= Stearns Hotel =

Historic hotel in Ludington, Michigan, United States

Stearns Hotel is a historic hotel in Ludington, Michigan, in the United States. Built in 1903 by Justus Stearns, a leading businessman in Ludington ranging from banking, lumbering, mining and many other endeavors throughout the Midwestern United States. The Stearns Hotel opened on July 1, 1903. For the first five years H.S. Read, a well known and accomplished hotel manager in Northern Michigan, was contracted to manage the building. It was known for being one of the finest furnished hotels in the area. It is remembered as being one of the first hotels in West Michigan to have in-room plumbing (hot and cold water), phones in every room (including long distance), automatic sprinklers throughout the hotel, and bath in nearly every room, which made it a high end hotel for its time. When built the hotel held 90 rooms within its three-story structure (and basement). The hotel had a beautiful front entrance with a porch. Much like today, the hotel advertised to have a beautiful bridal room (today it is referred to as the ballroom).

The porch was replaced in 1974 by a one-story structure for offices or rental. Glen Bowden, the owner since 1965, then added on a drive up ramp to the second level.

Stearns Hotel is also known for the Osawald Crumb Tap room, which was based on a character created by Robert Stearns.
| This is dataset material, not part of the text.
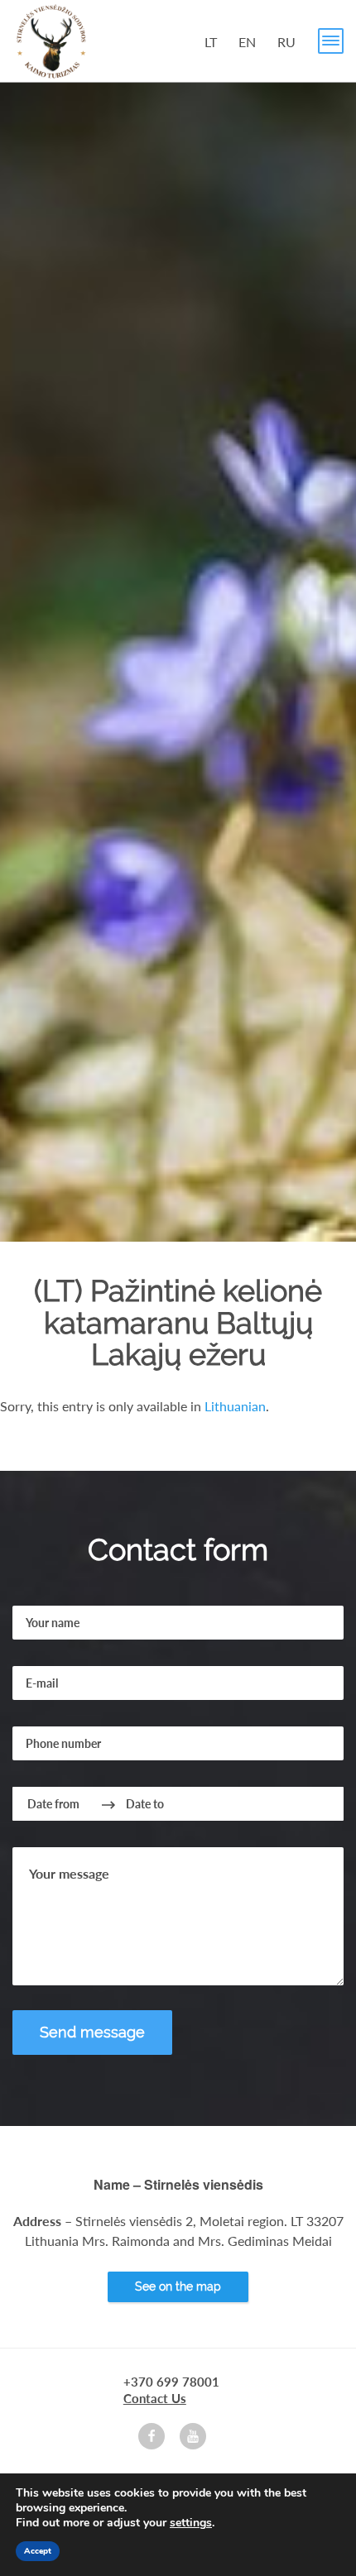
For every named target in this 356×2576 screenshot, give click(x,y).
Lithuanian (235, 1406)
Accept (37, 2551)
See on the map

The Ludington Salt and Bath house was added to the west side of Stearns Hotel in 1904. The bath house was advertised to be connected to the hotel through a passageway and operated under hotel management. It was used for treatment of rheumatism, skin and blood diseases, kidney and liver troubles, nervous and digestive disorders and for general toning up the system. When described the house was said to have a front office area when walking through the front door, reception was to the left. On the right there was a hall leading to the dressing rooms. There were six dressing rooms, six salt baths and one fresh water bath. Also, there was a steam room, cooling room, hot room, and toilet room. The best feature was considered to be the 10 ft gymnasium which was 20 × 40 ft on the second floor.

The famous Stearns Hotel was also known for operating in connection with Hotel Epworth, now known as Epworth Heights.